» Exercise details
From the news article on COVID-19 in the military, extract the passage starting at "Spc. Curtis Fort, 61, is" and ending at "duty or reservists.", word for word.
--- Exercise text Enclosed Below ---
Spc. Curtis Fort, 61, is the first death within the military since the end of May. Fort, in addition to being a radio and communications security repairer assigned to a Salem, Virginia, cadet summer training unit, was a preacher in the Roanoke area.
“He was a man of triumph and integrity,” according to his obituary. “He loved his family, serving the Lord and preaching the Gospel.”
A Reserve spokesman was not able to say how many of the command’s soldiers have been diagnosed with COVID-19 to date.
As of Wednesday morning, 28,769 service members have been diagnosed, 9,697 of them in the Army. The Defense Department does not break out those numbers to specify whether those troops are active duty or reservists.
Three of the military’s four deaths have come from Army reserve component soldiers thus far, starting with a New Jersey National Guard captain in March. The second, a chief aboard the aircraft carrier Theodore Roosevelt, died in April.
Sgt. Simon Zamudio, 34, died May 22 in Illinois.
While active-duty troops are required to practice social distancing and wear face coverings while at work, COVID-19 prevention is significantly more difficult among reserve-component units, as troops do not have day-to-day contact with their leadership and live entirely off-base.
In response to the pandemic, the Army Reserve suspended in-person drill and moved to virtual formations and schooling where possible.
In general, as on the active-duty side, it has been up to individual commands to issue guidance to their troops about where and how they go out in public.
Though the services’ 1-percent infection rate is on par with that of the general U.S. population, hospitalizations and deaths have been much lower among service members. Fewer than 2 percent of military cases have required hospitalization, and the death rate is 0.0001 percent, compared to 3 percent nationwide.
Defense officials told reporters Thursday that while the infection rate among civilians and service members has reached parity, the military’s most populous age demographic is seeing a slightly higher rate.
“We’ve not seen any widespread evidence that what’s occurring in the 18-to-24 demographic is because they’re not following the rules,” Air Force Brig. Gen. Paul Friedrichs, the Joint Staff surgeon, said.
--- End of Enclosed Exercise text ---
--- Excerpted records Enclosed Below ---
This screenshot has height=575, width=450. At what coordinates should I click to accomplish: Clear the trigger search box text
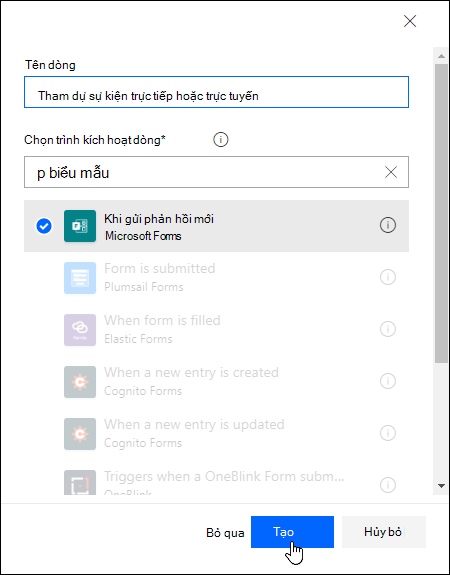point(391,172)
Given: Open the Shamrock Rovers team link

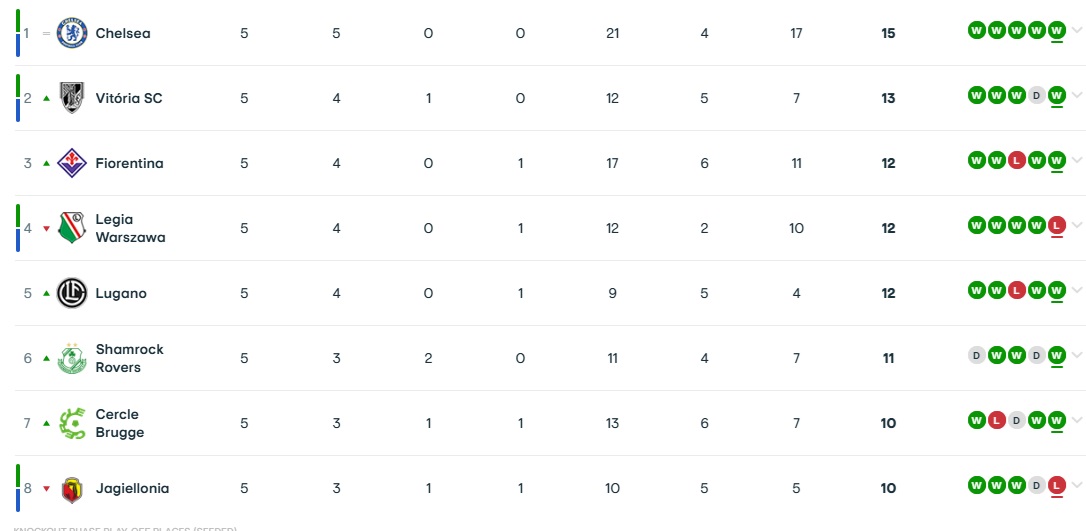Looking at the screenshot, I should click(130, 358).
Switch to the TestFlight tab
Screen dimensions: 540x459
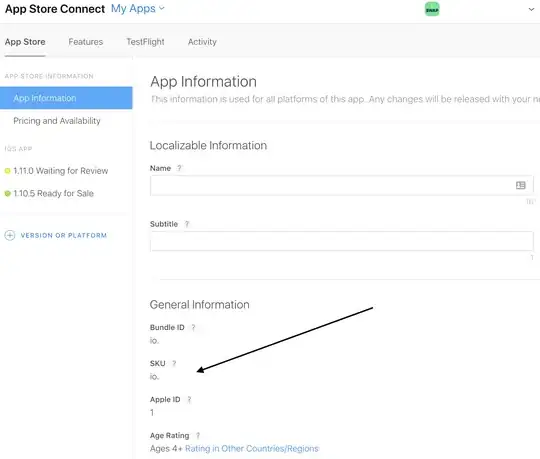pyautogui.click(x=145, y=42)
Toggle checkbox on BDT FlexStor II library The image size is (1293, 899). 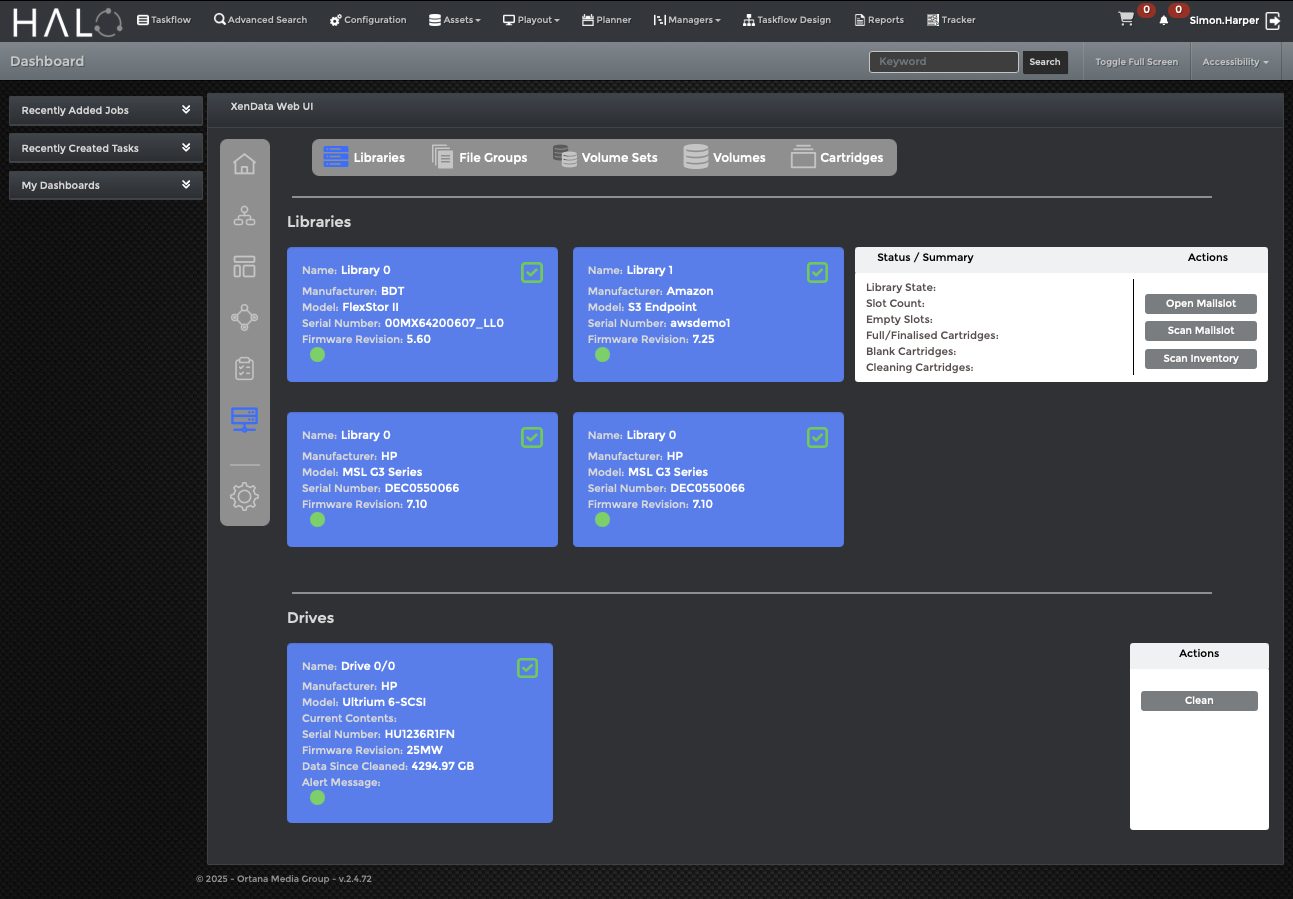[532, 272]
--- End of Enclosed Excerpted records ---
» Written solution
Spc. Curtis Fort, 61, is the first death within the military since the end of May. Fort, in addition to being a radio and communications security repairer assigned to a Salem, Virginia, cadet summer training unit, was a preacher in the Roanoke area.
“He was a man of triumph and integrity,” according to his obituary. “He loved his family, serving the Lord and preaching the Gospel.”
A Reserve spokesman was not able to say how many of the command’s soldiers have been diagnosed with COVID-19 to date.
As of Wednesday morning, 28,769 service members have been diagnosed, 9,697 of them in the Army. The Defense Department does not break out those numbers to specify whether those troops are active duty or reservists.